[Stored entries]
========

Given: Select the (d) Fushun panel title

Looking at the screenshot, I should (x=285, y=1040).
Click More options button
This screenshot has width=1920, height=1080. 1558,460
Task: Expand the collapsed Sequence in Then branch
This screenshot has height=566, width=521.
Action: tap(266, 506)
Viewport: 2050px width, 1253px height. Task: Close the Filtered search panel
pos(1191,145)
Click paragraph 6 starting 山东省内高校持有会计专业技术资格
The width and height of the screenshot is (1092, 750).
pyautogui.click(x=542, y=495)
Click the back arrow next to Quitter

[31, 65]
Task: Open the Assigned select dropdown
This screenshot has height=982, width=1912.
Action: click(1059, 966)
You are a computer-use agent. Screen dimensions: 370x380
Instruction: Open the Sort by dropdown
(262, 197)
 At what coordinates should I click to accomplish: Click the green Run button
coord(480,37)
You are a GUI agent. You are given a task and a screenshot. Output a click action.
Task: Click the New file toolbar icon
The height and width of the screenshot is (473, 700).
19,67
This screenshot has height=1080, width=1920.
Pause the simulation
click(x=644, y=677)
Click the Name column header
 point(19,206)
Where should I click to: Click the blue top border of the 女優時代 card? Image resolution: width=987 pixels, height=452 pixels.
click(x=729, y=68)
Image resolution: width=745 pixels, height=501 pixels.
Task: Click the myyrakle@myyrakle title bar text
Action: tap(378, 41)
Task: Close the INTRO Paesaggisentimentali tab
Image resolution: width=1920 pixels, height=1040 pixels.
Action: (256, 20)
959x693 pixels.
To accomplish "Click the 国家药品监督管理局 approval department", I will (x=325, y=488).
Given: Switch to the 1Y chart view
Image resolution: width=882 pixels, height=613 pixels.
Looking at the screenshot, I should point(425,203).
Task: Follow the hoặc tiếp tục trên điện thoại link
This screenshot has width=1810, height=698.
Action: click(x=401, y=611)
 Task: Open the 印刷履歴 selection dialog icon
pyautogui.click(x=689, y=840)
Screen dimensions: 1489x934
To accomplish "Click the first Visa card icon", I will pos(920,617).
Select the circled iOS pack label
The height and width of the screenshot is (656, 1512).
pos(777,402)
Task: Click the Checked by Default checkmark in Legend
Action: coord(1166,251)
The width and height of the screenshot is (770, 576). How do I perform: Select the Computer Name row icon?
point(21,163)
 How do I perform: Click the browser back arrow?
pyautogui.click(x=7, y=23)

========

* _SHORT EXERCISE_
Reproduce the material verbatim, beginning with the line containing "You are a computer-use" and continuing through the line containing "Action: click(x=401, y=611)".

* _FINISHED ANSWER_
You are a computer-use agent. Screen dimensions: 370x380
Instruction: Open the Sort by dropdown
(262, 197)
 At what coordinates should I click to accomplish: Click the green Run button
coord(480,37)
You are a GUI agent. You are given a task and a screenshot. Output a click action.
Task: Click the New file toolbar icon
The height and width of the screenshot is (473, 700).
19,67
This screenshot has height=1080, width=1920.
Pause the simulation
click(x=644, y=677)
Click the Name column header
 point(19,206)
Where should I click to: Click the blue top border of the 女優時代 card? Image resolution: width=987 pixels, height=452 pixels.
click(x=729, y=68)
Image resolution: width=745 pixels, height=501 pixels.
Task: Click the myyrakle@myyrakle title bar text
Action: tap(378, 41)
Task: Close the INTRO Paesaggisentimentali tab
Image resolution: width=1920 pixels, height=1040 pixels.
Action: (256, 20)
959x693 pixels.
To accomplish "Click the 国家药品监督管理局 approval department", I will (x=325, y=488).
Given: Switch to the 1Y chart view
Image resolution: width=882 pixels, height=613 pixels.
Looking at the screenshot, I should point(425,203).
Task: Follow the hoặc tiếp tục trên điện thoại link
This screenshot has width=1810, height=698.
Action: click(x=401, y=611)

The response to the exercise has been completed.